> **Given data**:
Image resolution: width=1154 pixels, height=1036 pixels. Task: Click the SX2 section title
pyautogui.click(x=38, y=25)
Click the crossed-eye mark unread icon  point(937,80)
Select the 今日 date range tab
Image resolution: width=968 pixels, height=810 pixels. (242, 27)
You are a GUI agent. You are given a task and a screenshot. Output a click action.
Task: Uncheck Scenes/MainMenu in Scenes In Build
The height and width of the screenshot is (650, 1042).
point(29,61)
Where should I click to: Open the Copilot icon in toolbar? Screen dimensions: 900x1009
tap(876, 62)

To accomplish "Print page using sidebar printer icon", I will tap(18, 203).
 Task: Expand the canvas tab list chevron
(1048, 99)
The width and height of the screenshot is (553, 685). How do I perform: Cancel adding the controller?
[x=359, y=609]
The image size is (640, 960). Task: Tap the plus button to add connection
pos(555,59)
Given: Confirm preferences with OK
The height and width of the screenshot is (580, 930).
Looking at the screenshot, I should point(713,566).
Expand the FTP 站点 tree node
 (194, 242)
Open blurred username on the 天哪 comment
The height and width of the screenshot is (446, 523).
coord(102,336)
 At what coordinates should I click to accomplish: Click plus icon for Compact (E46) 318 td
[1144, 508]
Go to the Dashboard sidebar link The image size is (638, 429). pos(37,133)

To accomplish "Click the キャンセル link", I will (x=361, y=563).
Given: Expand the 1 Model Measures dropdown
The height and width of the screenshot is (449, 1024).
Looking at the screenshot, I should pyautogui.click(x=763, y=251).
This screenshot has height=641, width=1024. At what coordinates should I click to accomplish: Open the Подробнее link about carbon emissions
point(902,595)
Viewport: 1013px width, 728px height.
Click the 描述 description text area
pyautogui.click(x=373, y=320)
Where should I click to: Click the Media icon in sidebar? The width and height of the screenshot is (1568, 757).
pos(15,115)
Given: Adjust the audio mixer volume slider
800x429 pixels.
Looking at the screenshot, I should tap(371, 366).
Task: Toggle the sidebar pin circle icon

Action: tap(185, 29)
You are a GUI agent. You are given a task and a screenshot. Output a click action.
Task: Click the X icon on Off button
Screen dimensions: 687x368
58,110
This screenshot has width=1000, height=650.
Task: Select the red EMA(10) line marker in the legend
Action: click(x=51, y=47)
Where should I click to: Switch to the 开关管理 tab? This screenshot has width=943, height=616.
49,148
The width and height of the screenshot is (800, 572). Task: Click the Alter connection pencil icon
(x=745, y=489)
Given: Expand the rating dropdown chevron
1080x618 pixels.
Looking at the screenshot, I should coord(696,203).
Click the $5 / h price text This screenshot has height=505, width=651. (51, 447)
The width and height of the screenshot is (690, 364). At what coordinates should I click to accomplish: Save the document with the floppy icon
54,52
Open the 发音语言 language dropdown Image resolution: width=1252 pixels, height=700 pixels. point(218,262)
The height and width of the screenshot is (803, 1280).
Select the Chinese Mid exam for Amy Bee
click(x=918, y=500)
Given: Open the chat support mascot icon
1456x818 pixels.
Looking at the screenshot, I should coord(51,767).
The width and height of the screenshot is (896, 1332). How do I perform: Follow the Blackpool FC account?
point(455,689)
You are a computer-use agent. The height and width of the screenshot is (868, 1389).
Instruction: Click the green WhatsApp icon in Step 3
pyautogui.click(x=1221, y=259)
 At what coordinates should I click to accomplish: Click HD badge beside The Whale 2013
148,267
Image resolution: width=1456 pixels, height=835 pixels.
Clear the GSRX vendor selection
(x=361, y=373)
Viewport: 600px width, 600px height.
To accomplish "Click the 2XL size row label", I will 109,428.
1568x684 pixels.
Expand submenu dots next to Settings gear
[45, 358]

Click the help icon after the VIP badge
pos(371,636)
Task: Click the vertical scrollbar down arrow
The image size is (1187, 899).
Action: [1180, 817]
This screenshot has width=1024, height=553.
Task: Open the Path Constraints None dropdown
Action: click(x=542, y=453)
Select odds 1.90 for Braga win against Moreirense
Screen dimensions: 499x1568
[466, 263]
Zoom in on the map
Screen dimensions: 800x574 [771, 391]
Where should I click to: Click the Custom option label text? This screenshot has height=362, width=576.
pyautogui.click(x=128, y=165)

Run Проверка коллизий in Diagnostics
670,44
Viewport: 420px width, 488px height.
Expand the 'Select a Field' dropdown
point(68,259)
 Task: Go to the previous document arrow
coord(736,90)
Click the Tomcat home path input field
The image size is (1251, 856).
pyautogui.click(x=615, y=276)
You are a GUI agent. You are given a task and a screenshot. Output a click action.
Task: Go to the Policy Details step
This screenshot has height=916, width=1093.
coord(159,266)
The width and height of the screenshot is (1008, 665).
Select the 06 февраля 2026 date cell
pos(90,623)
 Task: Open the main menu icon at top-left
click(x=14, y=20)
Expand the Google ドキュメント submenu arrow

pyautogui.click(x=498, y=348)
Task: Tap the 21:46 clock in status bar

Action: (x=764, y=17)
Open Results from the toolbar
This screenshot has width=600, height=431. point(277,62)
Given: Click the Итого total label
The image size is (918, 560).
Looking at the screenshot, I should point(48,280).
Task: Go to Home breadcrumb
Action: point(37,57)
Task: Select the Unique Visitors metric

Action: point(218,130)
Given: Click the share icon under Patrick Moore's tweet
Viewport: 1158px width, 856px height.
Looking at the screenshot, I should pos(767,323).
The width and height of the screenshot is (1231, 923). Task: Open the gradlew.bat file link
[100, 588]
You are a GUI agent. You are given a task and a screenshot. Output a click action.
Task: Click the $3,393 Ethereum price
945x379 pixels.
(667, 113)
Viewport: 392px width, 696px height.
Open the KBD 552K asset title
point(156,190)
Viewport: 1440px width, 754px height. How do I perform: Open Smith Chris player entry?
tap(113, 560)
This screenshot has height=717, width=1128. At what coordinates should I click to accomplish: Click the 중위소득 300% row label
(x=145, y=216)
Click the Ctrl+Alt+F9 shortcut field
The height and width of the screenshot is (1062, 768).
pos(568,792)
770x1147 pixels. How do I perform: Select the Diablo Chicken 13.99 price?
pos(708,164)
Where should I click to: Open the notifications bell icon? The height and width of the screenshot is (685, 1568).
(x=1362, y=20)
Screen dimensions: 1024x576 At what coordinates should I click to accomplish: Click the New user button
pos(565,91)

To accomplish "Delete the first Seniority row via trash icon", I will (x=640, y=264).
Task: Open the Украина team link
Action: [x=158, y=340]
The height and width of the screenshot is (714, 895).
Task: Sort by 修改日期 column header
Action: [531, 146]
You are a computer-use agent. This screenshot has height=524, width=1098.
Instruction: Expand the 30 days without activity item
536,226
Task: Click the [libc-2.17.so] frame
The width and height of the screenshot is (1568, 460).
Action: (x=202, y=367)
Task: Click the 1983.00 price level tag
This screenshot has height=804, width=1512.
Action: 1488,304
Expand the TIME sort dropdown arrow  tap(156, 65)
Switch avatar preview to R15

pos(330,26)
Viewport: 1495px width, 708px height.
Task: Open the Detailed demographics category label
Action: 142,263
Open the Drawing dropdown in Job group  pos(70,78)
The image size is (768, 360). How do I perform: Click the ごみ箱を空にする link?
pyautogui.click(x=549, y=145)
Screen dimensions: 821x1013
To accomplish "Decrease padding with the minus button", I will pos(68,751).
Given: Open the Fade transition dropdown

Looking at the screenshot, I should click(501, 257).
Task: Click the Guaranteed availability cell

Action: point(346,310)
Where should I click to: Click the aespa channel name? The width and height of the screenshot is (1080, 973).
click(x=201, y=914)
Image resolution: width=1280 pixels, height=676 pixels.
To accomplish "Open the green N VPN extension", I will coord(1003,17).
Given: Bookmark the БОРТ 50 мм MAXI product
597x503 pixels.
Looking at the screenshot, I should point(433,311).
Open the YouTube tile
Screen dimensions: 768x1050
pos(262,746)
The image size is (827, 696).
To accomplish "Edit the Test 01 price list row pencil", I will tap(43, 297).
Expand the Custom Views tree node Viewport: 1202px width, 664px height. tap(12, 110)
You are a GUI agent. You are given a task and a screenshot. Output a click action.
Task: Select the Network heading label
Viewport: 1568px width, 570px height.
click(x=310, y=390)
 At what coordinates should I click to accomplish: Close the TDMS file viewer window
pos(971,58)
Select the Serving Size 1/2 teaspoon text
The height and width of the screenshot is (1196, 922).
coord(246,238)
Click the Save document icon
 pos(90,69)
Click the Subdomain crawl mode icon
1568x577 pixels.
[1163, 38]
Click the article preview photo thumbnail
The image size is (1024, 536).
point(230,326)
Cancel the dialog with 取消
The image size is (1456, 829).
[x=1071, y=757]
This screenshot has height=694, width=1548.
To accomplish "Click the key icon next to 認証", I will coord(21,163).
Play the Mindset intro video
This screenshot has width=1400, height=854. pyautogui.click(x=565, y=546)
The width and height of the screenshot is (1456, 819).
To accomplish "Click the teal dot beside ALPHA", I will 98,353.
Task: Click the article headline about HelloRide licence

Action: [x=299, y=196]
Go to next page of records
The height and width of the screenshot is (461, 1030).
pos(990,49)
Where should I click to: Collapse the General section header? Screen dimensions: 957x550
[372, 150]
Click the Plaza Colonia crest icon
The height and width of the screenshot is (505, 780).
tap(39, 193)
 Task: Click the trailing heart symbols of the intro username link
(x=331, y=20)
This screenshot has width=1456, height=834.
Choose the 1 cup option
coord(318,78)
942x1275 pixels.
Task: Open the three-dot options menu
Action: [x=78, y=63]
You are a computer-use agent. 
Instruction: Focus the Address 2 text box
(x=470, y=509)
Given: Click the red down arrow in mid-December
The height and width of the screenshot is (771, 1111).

> **What to work on**:
Filter the lines above, keeping and copying those that contain "computer".

> **Solution to this problem**:
You are a computer-use agent. The height and width of the screenshot is (868, 1389).
You are a computer-use agent. This screenshot has height=524, width=1098.
You are a computer-use agent. 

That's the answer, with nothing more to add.